Supplied data below:

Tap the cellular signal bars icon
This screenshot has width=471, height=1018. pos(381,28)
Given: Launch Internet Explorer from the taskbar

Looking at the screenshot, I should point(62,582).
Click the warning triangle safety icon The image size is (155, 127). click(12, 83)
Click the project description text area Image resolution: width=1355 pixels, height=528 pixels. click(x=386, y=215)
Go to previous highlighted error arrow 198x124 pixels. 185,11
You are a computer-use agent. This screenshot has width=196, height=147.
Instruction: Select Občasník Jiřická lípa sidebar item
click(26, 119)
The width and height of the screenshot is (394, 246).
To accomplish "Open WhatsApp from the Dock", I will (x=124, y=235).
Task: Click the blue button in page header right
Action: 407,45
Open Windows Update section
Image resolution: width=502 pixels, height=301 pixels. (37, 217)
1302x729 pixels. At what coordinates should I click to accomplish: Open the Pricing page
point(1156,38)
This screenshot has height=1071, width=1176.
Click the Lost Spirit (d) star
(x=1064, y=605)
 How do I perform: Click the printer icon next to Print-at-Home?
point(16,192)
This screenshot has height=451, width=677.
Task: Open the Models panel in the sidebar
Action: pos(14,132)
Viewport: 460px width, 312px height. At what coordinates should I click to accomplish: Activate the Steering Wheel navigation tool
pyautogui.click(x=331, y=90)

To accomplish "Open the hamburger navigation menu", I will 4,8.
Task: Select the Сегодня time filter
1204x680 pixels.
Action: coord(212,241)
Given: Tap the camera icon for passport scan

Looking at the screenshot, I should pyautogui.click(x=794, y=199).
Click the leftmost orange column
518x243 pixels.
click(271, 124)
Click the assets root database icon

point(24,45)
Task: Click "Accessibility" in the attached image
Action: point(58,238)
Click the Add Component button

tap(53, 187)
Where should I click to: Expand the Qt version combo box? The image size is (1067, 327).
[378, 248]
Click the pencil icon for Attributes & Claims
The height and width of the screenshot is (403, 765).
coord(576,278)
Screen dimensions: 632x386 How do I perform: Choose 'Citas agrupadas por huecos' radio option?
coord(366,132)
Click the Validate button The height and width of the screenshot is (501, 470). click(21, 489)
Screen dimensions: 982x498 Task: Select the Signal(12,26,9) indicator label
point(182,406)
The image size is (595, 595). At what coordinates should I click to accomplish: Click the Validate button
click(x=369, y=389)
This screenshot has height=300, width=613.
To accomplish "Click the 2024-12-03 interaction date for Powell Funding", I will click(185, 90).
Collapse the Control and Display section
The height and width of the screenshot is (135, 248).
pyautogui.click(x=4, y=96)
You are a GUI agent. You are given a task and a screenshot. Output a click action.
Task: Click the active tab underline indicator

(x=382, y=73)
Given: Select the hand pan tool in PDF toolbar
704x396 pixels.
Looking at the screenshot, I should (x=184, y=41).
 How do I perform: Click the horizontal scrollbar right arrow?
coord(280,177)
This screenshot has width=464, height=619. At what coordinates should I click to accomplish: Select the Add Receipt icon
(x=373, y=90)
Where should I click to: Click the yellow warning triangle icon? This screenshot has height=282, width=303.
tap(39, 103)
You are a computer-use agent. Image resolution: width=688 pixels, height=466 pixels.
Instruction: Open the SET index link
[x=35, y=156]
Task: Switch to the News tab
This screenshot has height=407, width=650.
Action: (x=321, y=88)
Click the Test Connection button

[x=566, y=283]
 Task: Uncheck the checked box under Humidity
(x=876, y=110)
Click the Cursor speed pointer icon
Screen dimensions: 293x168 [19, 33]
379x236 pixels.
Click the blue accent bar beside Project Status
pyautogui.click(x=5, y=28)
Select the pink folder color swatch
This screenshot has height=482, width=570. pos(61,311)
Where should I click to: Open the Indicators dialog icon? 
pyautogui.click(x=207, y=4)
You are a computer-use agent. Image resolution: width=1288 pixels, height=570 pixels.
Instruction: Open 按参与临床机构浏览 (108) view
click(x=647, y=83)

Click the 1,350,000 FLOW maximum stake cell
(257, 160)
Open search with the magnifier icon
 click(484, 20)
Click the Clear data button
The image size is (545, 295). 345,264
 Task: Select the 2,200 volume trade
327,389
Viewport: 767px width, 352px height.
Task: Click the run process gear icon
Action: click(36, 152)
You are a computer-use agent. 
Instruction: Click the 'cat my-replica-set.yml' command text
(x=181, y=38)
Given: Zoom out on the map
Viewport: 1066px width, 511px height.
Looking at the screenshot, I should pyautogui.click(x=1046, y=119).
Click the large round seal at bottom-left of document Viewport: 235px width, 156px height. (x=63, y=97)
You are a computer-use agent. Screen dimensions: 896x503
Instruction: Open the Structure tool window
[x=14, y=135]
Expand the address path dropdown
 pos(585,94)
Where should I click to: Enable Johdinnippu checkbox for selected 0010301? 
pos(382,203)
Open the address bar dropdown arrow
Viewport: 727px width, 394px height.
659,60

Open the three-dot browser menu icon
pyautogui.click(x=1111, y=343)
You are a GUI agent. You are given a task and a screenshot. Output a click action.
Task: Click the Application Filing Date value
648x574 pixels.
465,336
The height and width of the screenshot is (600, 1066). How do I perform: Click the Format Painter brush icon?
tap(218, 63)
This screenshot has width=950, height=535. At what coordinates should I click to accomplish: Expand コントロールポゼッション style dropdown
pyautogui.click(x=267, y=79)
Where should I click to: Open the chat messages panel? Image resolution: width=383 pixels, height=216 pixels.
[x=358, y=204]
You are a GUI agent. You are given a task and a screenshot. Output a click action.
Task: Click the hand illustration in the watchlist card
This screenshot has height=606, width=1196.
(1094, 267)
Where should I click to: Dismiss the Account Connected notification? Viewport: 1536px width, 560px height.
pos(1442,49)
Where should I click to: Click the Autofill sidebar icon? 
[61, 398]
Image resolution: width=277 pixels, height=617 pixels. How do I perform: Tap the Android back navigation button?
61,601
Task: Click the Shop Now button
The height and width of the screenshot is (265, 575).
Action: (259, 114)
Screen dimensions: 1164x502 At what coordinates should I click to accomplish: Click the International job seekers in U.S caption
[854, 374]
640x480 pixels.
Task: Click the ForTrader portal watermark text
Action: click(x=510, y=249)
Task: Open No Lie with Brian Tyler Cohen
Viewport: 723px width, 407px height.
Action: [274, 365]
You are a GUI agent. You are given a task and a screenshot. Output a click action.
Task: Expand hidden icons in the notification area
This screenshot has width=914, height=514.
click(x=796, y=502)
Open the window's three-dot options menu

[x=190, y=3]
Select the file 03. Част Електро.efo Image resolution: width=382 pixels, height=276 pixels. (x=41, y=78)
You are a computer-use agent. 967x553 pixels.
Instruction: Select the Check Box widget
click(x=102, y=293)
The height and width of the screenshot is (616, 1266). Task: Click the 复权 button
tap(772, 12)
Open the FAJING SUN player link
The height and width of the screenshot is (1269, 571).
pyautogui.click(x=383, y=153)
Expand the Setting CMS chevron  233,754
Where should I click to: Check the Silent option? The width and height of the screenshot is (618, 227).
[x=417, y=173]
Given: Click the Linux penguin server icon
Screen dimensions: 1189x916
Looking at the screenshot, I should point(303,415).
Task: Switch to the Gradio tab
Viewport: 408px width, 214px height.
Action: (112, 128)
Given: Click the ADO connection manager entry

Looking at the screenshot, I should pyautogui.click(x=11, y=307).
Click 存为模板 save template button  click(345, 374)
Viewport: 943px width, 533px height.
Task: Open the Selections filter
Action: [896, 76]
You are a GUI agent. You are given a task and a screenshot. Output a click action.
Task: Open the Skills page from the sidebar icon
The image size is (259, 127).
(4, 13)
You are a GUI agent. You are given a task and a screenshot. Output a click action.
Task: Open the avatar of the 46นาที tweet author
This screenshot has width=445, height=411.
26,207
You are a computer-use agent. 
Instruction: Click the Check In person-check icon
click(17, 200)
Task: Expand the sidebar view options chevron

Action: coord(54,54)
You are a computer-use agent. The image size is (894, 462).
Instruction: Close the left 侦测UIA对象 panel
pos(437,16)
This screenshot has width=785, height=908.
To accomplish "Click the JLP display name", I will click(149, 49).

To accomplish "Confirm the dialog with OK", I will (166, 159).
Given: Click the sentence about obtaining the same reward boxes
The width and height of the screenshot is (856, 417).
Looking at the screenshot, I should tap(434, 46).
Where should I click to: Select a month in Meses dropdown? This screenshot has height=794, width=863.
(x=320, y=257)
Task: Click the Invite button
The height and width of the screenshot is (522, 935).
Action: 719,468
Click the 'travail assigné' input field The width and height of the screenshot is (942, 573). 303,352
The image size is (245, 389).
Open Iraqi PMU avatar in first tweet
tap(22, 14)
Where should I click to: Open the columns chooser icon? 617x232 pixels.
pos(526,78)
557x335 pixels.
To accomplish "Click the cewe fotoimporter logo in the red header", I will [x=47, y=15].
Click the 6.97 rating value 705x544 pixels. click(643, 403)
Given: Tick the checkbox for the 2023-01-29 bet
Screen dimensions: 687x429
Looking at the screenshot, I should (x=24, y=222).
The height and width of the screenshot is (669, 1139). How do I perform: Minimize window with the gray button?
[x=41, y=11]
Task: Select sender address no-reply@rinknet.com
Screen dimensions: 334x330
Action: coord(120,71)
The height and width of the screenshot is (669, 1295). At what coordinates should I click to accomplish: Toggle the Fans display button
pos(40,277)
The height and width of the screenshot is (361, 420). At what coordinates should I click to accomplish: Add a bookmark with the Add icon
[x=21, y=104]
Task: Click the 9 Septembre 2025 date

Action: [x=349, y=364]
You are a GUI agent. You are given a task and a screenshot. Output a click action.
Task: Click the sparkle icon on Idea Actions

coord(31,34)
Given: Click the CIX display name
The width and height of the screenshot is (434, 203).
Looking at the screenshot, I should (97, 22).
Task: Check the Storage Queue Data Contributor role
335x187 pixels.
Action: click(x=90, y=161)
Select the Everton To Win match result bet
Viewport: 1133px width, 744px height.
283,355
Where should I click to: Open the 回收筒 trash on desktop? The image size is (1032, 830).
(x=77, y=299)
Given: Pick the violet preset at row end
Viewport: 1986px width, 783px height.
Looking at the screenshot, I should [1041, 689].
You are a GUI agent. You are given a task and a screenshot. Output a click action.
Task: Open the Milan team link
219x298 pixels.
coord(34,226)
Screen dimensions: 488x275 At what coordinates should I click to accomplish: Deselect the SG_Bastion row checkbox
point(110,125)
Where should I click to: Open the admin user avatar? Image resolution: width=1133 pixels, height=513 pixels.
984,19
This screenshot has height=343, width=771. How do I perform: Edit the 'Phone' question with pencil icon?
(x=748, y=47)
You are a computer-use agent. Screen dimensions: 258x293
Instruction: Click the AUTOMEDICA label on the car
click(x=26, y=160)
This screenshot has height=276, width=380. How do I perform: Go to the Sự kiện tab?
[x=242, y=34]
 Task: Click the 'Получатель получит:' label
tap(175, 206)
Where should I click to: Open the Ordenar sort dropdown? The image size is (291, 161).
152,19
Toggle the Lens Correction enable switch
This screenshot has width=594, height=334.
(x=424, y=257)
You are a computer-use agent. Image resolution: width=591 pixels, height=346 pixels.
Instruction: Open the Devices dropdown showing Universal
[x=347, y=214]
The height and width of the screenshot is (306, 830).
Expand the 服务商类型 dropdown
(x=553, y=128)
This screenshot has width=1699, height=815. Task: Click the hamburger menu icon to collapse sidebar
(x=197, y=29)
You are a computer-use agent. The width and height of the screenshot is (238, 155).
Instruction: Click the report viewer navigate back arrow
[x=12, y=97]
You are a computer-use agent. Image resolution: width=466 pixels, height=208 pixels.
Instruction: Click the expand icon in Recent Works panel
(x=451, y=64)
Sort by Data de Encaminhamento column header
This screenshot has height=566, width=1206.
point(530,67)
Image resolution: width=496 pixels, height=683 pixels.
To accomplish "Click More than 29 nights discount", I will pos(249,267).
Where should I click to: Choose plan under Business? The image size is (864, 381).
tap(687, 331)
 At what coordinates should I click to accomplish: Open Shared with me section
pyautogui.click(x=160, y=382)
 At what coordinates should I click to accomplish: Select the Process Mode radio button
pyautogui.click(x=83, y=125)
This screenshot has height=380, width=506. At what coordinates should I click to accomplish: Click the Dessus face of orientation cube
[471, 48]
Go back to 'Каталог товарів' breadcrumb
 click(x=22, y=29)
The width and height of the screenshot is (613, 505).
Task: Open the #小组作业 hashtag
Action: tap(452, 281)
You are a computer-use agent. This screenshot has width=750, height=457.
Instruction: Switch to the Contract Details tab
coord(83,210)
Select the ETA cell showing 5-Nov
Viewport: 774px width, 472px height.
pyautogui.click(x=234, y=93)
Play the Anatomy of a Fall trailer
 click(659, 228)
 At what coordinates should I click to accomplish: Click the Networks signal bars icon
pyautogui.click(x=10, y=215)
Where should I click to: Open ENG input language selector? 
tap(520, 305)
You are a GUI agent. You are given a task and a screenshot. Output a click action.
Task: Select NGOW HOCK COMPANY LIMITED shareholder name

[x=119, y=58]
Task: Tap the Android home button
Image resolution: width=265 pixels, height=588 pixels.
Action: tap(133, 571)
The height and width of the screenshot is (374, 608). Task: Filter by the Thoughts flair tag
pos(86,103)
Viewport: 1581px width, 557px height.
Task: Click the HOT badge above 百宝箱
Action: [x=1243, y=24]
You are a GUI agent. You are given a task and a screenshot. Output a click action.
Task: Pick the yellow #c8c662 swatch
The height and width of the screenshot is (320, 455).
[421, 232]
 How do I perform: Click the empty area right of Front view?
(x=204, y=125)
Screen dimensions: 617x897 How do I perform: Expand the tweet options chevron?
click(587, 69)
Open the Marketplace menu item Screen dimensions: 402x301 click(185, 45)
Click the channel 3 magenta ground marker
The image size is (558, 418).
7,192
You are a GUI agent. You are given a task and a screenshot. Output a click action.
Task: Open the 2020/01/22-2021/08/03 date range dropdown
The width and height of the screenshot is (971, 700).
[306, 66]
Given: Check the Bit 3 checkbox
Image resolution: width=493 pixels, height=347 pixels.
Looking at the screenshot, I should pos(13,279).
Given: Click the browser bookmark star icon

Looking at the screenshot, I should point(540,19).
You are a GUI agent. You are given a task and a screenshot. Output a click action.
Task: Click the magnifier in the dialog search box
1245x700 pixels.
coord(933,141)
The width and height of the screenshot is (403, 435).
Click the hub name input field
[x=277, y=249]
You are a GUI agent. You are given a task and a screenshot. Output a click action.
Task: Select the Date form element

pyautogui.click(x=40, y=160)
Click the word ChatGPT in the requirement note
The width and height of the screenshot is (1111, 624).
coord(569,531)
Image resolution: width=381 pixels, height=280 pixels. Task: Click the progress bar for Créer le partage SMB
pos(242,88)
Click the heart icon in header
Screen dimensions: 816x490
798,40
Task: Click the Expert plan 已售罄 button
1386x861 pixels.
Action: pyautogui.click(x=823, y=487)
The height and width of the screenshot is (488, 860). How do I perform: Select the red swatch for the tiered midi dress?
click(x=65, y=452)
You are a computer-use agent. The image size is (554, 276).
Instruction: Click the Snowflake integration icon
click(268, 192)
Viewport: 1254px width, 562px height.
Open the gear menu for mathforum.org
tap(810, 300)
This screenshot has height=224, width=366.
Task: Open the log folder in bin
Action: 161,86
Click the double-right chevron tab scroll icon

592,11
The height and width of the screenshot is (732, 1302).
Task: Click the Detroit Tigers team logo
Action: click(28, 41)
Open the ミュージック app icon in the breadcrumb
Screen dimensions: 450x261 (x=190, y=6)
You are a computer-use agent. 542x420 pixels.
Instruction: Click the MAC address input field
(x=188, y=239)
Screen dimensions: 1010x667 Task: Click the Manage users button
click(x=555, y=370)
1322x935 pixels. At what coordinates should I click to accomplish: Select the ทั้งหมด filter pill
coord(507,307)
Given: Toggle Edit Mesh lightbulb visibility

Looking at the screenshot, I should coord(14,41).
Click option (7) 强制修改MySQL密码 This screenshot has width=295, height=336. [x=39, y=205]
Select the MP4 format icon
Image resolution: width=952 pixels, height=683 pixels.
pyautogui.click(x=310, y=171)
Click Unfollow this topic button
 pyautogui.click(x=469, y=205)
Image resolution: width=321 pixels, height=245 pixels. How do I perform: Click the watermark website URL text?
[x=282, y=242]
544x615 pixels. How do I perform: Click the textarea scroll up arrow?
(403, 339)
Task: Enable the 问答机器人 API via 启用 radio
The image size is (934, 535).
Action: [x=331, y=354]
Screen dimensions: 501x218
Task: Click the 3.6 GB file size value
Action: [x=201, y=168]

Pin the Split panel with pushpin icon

End of Supplied data.

Scan the material above for the word "Pick". Copy each line where it occurs.

**Answer**
Given: Pick the violet preset at row end
Task: Pick the yellow #c8c662 swatch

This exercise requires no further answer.